Scope of the requirement for open platforms for devices and applications. Wireless service providers subject to this requirement will not be allowed to disable features or functionality in handsets where such action is not related to reasonable network management and protection, or compliance with applicable regulatory requirements. For example, providers may not “lock” handsets to prevent their transfer from one system to another. We also prohibit standards that block Wi-Fi access, MP3 playback ringtone capability, or other services that compete with wireless service providers’ own offerings. Standards for third-party applications or devices that are more stringent than those used by the provider itself would likewise be prohibited. In addition, C Block licensees cannot exclude applications or devices solely on the basis that such applications or devices would unreasonably increase bandwidth demands. We anticipate that demand can be adequately managed through feasible facility improvements or technology-neutral capacity pricing that does not discriminate against subscribers using third-party devices or applications. In that regard, we emphasize that C Block licensees may not impose any additional discriminatory charges (one-time or recurring) or conditions on customers who seek to use devices or applications outside of those provided by the licensee. Finally, C Block licensees may not deny access to a customer’s device solely because that device makes use of other wireless spectrum bands, such as cellular or PCS spectrum. However, we also note that, in accepting a multi-band device for use on its network, a C Block licensee is not required to extend the requirement for open platforms for devices and applications to other spectrum bands on which the provider operates.

However, the FCC goes on to limit the scope of these rules:

We emphasize that we are not requiring wireless service providers to allow the unrestricted use of any devices or applications on their networks. In particular, we are mindful of the risks network operators face in protecting against harmful devices and malicious software. Wireless service providers may continue to use their own certification standards and processes to approve use of devices and applications on their networks so long as those standards are confined to reasonable network management. For example, providers are free to choose their air interface technology, and to deny service to devices or applications that cannot operate on the same technology, since such a restriction permits significant network efficiencies without significantly reducing consumer access to services and features.

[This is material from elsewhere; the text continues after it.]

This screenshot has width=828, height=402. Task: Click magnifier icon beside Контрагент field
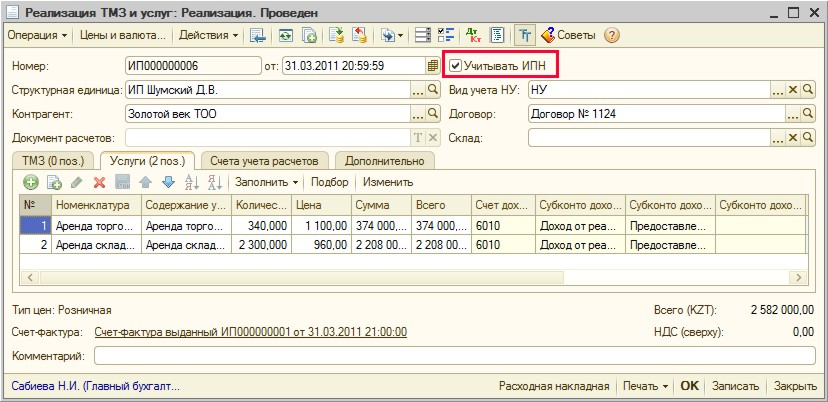(433, 113)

We also recognize that wireless providers have legitimate technical reasons to restrict particular non-carrier devices and applications on their networks, specifically to ensure the safety and integrity of their networks. In particular, we believe that it is reasonable for wireless service providers to maintain network control features that permit dynamic management of network operations, including the management of devices operating on the network, and to restrict use of the network to devices compatible with these network control features. Standards to ensure that network performance will not be significantly degraded would also be appropriate.

If I were Verizon, I would be pretty annoyed with Google at this point, whatever its rationale. It artificially bid up the price of the spectrum, triggering both a higher price paid by Verizon and the open access requirements, even though it apparently never had any plans to own the spectrum. I’m not sure it would have any legal grounds for taking action on this, but it certainly appears that Google abused the system for its own advantage and to Verizon’s disadvantage.

At any rate, Verizon is pressing ahead with its plans to use the 700MHz spectrum for its LTE network, as is AT&T with its 700MHz spectrum, and so far it isn’t complaining too hard about those open access rules. Since it has done an about face on the question of “openness” perhaps it is willing to embrace these additional conditions too. But I would guess that it will fight for the loosest possible interpretation of the remaining conditions when the time comes, while Google will probably put some high-paid lawyers on the other side.